The selection of murals on this post is my personal choice only and ranges from Cobh’s historical significance to personalities and the town’s love and propensity for fun colors.
First in hand is a historical mural presented in a 58 metre long and 1.7 metre high wall. The sepia picture below shows a focal point of bandstand in the Promenade and is just one of many important events that shape Cobh to its present state. It is a project of Cobh Tidy Towns and is drawn by Neil O’Dwyer. As you approach the mural, it is a good basis for visitors to get to know “why they should take the time to explore the town”.
Another notable event in Cobh history is the departure of Annie Moore and her siblings as the first immigrant to be registered on the Ellis Island immigration station in New York Harbor. This colorful depiction is captured on the walls of St Colman Park, home of Cobh Ramblers FC.
This giant Titanic Anniversary mural in Westbourne Place is an epic tribute to the victims and survivors of the White Star Liner ship.

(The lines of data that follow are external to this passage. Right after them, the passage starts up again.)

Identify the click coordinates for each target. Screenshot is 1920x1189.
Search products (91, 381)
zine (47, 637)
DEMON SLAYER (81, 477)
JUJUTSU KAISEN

Many would know that Cobh was the last port of call of the Titanic and that the town has a memorial in honor of the 123 passengers who boarded here in Cobh. Credit to Jack Hickey and Cobh Tidy Towns for this magnanimous wall art.
Also on the walls of St Colman Park is St Colman himself and the mighty cathedral named after him. Color is unarguably one of themes on this stretch of wall, very recognizable are the cute crayon houses of Cobh and the star-shape fortress of Spike Island.

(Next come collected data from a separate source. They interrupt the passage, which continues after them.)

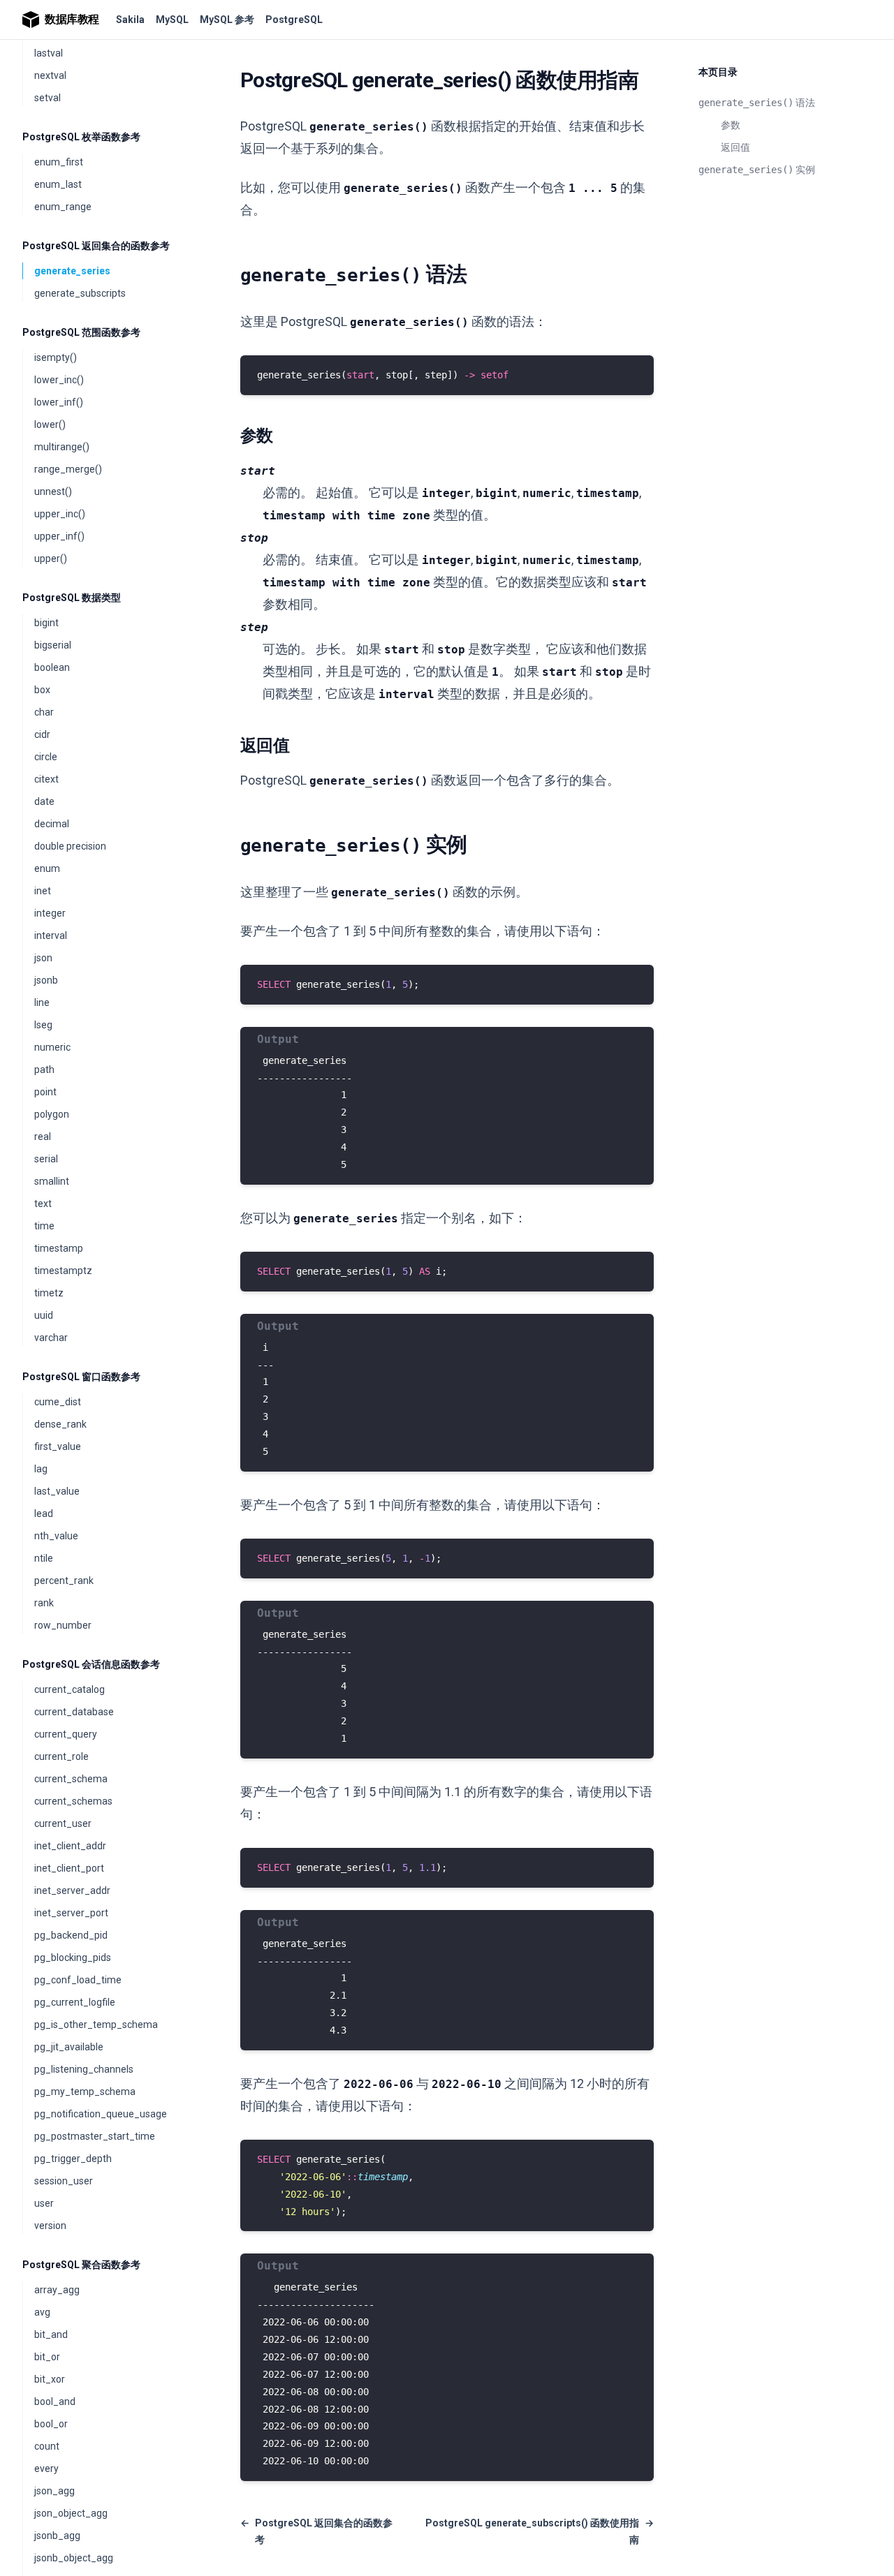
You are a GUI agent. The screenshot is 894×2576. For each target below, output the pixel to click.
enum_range (62, 206)
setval (47, 97)
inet (42, 890)
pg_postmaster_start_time (94, 2136)
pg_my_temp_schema (84, 2091)
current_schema (71, 1778)
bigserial (52, 645)
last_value (57, 1491)
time (44, 1225)
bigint (46, 622)
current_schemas (73, 1801)
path (44, 1069)
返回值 (735, 147)
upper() (50, 558)
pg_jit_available (68, 2046)
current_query (65, 1734)
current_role (61, 1756)
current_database (74, 1711)
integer (50, 913)
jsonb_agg (57, 2535)
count (46, 2446)
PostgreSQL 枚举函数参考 (81, 136)
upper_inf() (59, 536)
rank (44, 1602)
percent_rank (64, 1580)
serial (46, 1158)
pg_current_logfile (74, 2002)
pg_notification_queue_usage (100, 2113)
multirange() (61, 446)
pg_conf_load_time (78, 1979)
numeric (52, 1047)
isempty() (55, 357)
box (42, 689)
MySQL (172, 19)
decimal (51, 823)
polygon (51, 1114)
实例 (756, 169)
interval (50, 935)
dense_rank (60, 1424)
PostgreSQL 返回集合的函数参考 (96, 245)
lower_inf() (58, 402)
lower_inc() (59, 379)
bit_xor (49, 2379)
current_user (62, 1823)
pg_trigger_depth (73, 2158)
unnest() (53, 491)
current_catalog (69, 1689)
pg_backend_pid (71, 1935)
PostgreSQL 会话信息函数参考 (91, 1664)
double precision (70, 846)
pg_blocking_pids (72, 1957)
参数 (730, 125)
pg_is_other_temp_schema (96, 2024)
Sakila (130, 19)
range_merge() (68, 469)
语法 (756, 102)
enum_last (58, 184)
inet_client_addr (70, 1845)
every (46, 2468)
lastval (48, 53)
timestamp (58, 1248)
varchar (51, 1337)
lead (43, 1513)
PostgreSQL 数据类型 (71, 597)
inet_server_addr (72, 1890)
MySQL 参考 (227, 19)
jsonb (46, 980)
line (42, 1002)
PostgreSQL (294, 19)
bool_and (54, 2401)
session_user (63, 2180)
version (50, 2225)
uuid (43, 1315)
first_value (57, 1446)
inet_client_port (69, 1868)
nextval (50, 75)
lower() (50, 424)
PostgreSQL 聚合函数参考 (81, 2264)
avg (42, 2312)
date (44, 801)
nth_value (56, 1535)
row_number (62, 1625)
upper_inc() (59, 513)
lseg (43, 1024)
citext (46, 779)
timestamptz (63, 1270)
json (43, 957)
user (44, 2203)
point (45, 1091)
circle (45, 756)
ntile (43, 1558)
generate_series (72, 270)
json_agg (54, 2490)
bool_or (51, 2423)
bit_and (51, 2334)
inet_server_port (71, 1912)
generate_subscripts (80, 293)
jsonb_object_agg (73, 2557)
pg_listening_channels (83, 2069)
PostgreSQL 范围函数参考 (81, 332)
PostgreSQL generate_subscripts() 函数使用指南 (539, 2531)
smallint (51, 1181)
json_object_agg (71, 2513)
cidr (42, 734)
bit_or (47, 2356)
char (44, 712)
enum (47, 868)
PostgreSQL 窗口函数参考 (81, 1376)
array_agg (57, 2289)
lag (40, 1468)
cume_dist (57, 1401)
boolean (52, 667)
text (43, 1203)
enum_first (58, 162)
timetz (49, 1292)
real (42, 1136)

Jack Doyle, a Cobh local who goes on to explore the world of boxing, acting and singing (soprano), had a colorful life to put it mildly. His rise to fame is often overshadowed by his notoriety. After dying of liver cirrhosis in London, his remains was brought back in Cobh and was buried in the Old Church Cemetery. This centenary mural was also painted by Jack Hickey and was a Cobh Tidy Towns initiative.
Walking on the Cork Harbour waterfront is more inviting when you come across this leafy and floral (or however you interpret it) explosion of colours. Just as there are many glorious flavours of gelato, this mural by Alan Hurley is on the wall of Scoops Ice cream shop.
At the end of Casement Square, the distinctive mural “The Monument Bar” is an ode to the Irish love of their pubs. Beautifuly done in black and white, this is also a throwback to Cobh’s early 20th century pub life.
Picture below is three out of six species of Irish butteflies muralized at the Five Foot Way by the waterfront. The 65 feet Butterfly wall highlights Ireland’s fauna biodiversity and is painted with permission from the Irish Rail. A popular photo location, people get their pic and their wings here.
A mural in Cobh is not complete without the iconic Deck of Cards. Set at hilly Lower Midleton Street. this street art is another shot at the past on a setting that hasn’t changed for years. If you are at West View, why not walk across to the next street and snap a photo of this another Alan Hurley work of art.
Many of these murals are walkable from the Town Centre and are painted near Cobh’s landmarks so if you plan your walk accordingly, you would be able to hit many of these beauties.